Watch the video series for Session 2
Watch the video lecture associated to Session 2 (find the link on the website and here) – these are a series of short videos that will walk you through some of the basic syntax in R. In particular, we ask that you watch the videos in that link entitled:
Once you’re done, go through the following exercises to get more familiar with the R syntax.
Exercise 0: Swirl courses
The purpose of this first lab is to familiarize yourself with the R language. To this end, we will use one of the Swirl courses (which we installed during the discussion session).
Installation:
library(swirl)
install_course_github("swirldev", "R_Programming_E")
swirl()
This will initiate a series of prompts:
- Type 1 for “1: R Programming: The basics of programming in R” when prompted to install a course.
- Type 1 for “1: R Programming” when prompted to choose a course.
Go through lessons 1 through 11.
Once you’re done, prepare the following exercises which we will go over during the discussion.
Exercise 1: Vectors
- Generate and print a vector of 10 random numbers between 5 and 500.
- Generate a random vector Z of 1000 letters (from “a” to “z”). Hint: the variable
letters
is already defined in R.
- Print a summary of Z in the form of a frequency table.
- Print the list of letters that appear an even number of times in Z.
Exercise 2: Matrices
- Create the following 5 by 5 matrix and store it as variable X.
[,1] [,2] [,3] [,4] [,5]
[1,] 1 6 11 16 21
[2,] 2 7 12 17 22
[3,] 3 8 13 18 23
[4,] 4 9 14 19 24
[5,] 5 10 15 20 25
Create a matrix Y by adding an independent Gaussian noise (random numbers) with mean 0 and standard deviation 1 to each entry of X. Hint: use the rnorm
function.
Find the inverse of Y. Hint: use the solve
function.
Show numerically that the matrix product of Y and its inverse is the identity matrix. Hint: use the %*%
matrix multiplication operator.
Exercise 3: Data frames
- Create the following data frame and name it “exams”.
set.seed(123)
data.frame(
student = c("Alice", "Sarah", "Harry", "Ron", "Kate"),
score = sample(80:100, 5),
letter = sample(c("A","B"), 5, replace = TRUE),
late = sample(c(T, F), 5, replace = TRUE)
)
Compute the mean score for this exam and print it.
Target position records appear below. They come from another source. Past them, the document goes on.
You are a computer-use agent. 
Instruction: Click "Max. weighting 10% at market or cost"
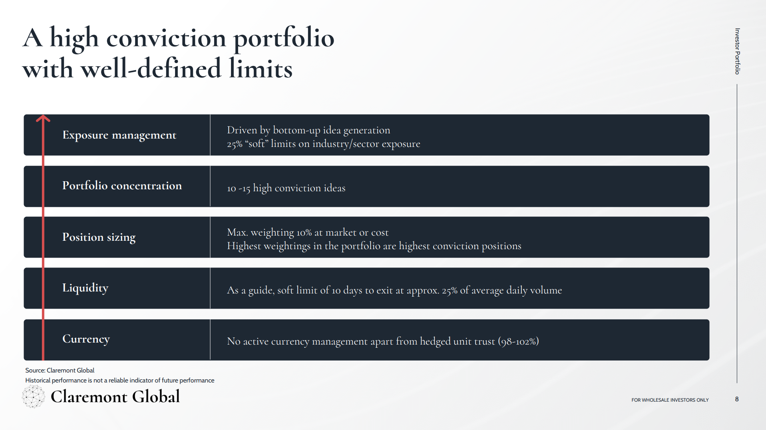point(308,232)
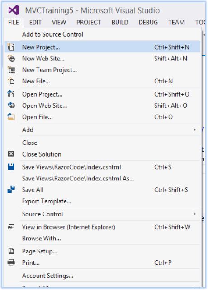Click the New Web Site globe icon

tap(11, 59)
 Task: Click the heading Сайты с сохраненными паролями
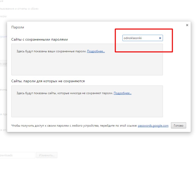(x=39, y=40)
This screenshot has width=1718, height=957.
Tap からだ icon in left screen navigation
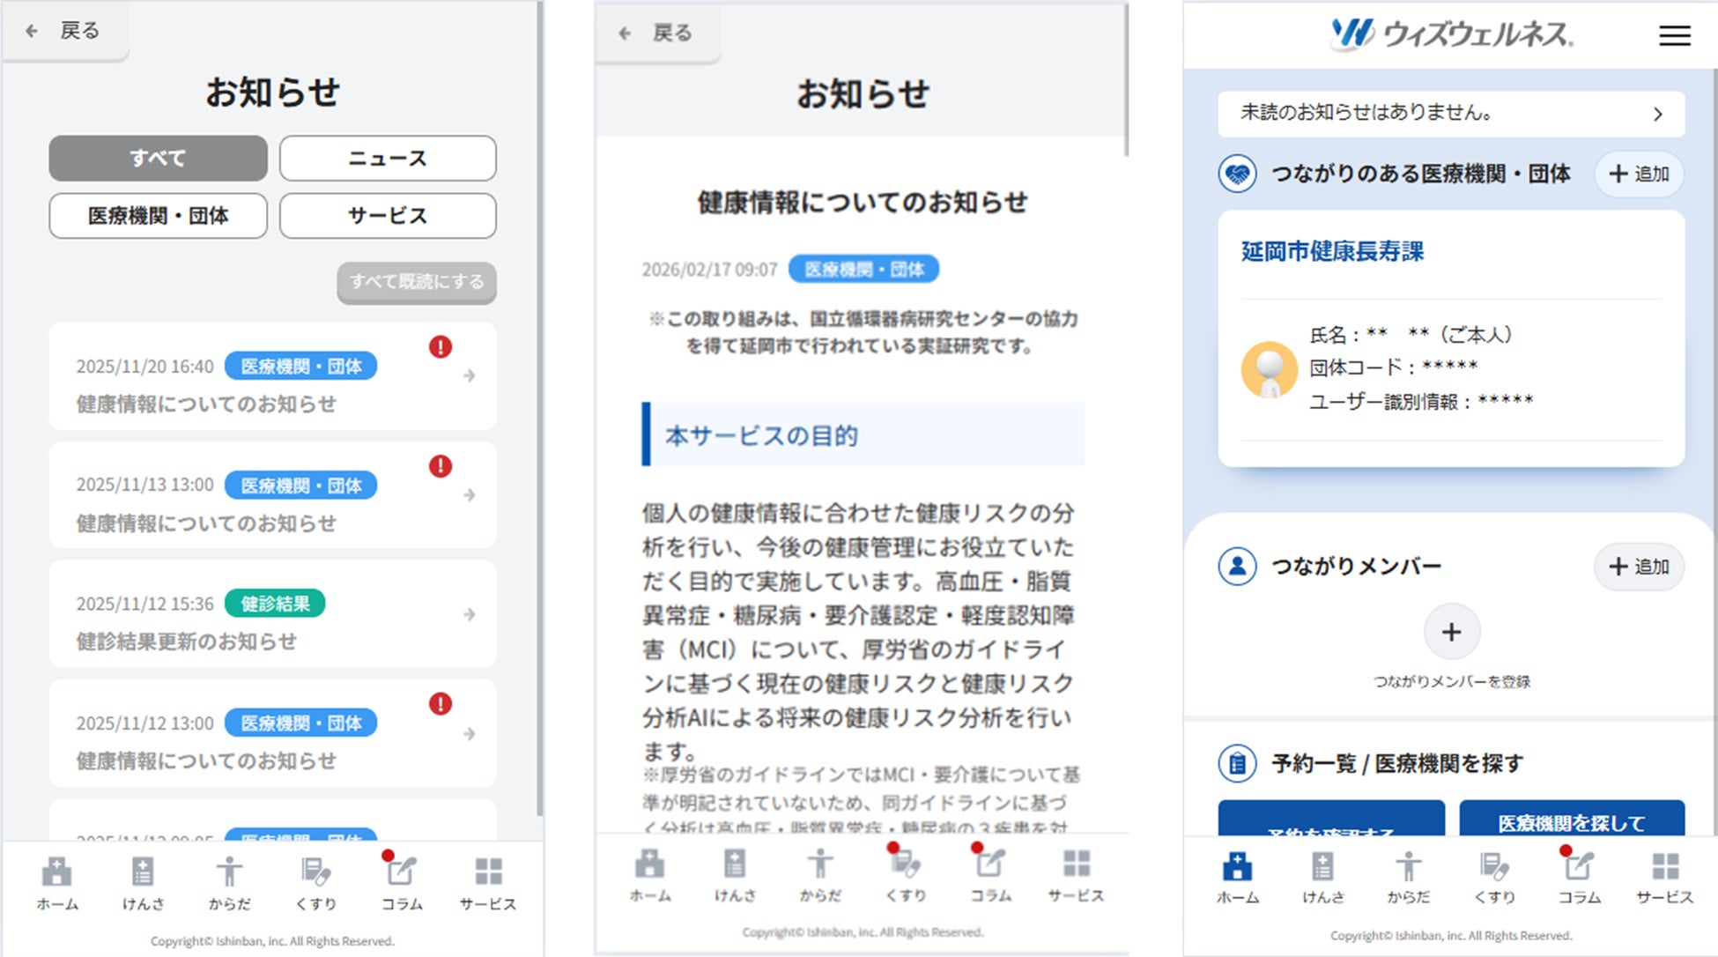(x=229, y=872)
Find the student with the highest score and print the corresponding row of “exams”. Hint: use the function which.max()
.
Exercise 4: Control Flow
Part 1
Use a “for”" loop to:
Print all the letters of the Latin alphabet.
Print the numbers 10 to 100 that are divisible by 7
Print the numbers 1 to 100 that are divisible by 5 but not by 3.
Part 2
Find all numbers not greater than 10,000 that are divisible by 5, 7 and 11 and print them.
Print for each of the numbers x = 2, . . . 20, all numbers that divide x (all factors) excluding 1 and x. Hence, for 18, it should print 2 3 6 9.
Exercise 5: Functions
Part 1
Create a function what will return the number of times a given integer is contained a given vector of integers. The function should have two arguments one for a vector and the other for a scalar.
Then, generate a random vector of 100 integers (in a range 1-20) use the function to count the number of times the number 12 is in that vector.
Part 2
Write a function that takes in a data.frame as an input, prints out the column names, and returns its dimensions.
Exercise 6: Apply family functions
Part 1
Below we print six first rows of the built-in dataset, mtcars
, from the 1974 Motor Trend US magazine, which comprises information on the fuel consumption and 10 aspects of automobile design and performance for 32 selected car models.
head(mtcars)
Use apply()
function to find the standard deviation and the 0.8-quantile of each of the automobile characteristic.
Part 2
Below is a vector of dates in year 2018. Hint: you might find the ceiling
function useful.
set.seed(1234)
y2018 <- seq(as.Date("2018-01-01", format = "%Y-%m-%d"),
as.Date("2018-12-31", format = "%Y-%m-%d"),
"days")
length(y2018)
# A random sample of 10 dates from 2018
y2018_sample <- sample(y2018, size = 10)
y2018_sample
Use an apply
family function to return the number of weeks left from each day in y2018_sample
to the New Year, 2019/01/01.
Note: you can calculate the difference between Date objects.
as.Date("2019-01-01", format = "%Y-%m-%d") - as.Date("2018-01-01", format = "%Y-%m-%d")
Time difference of 365 days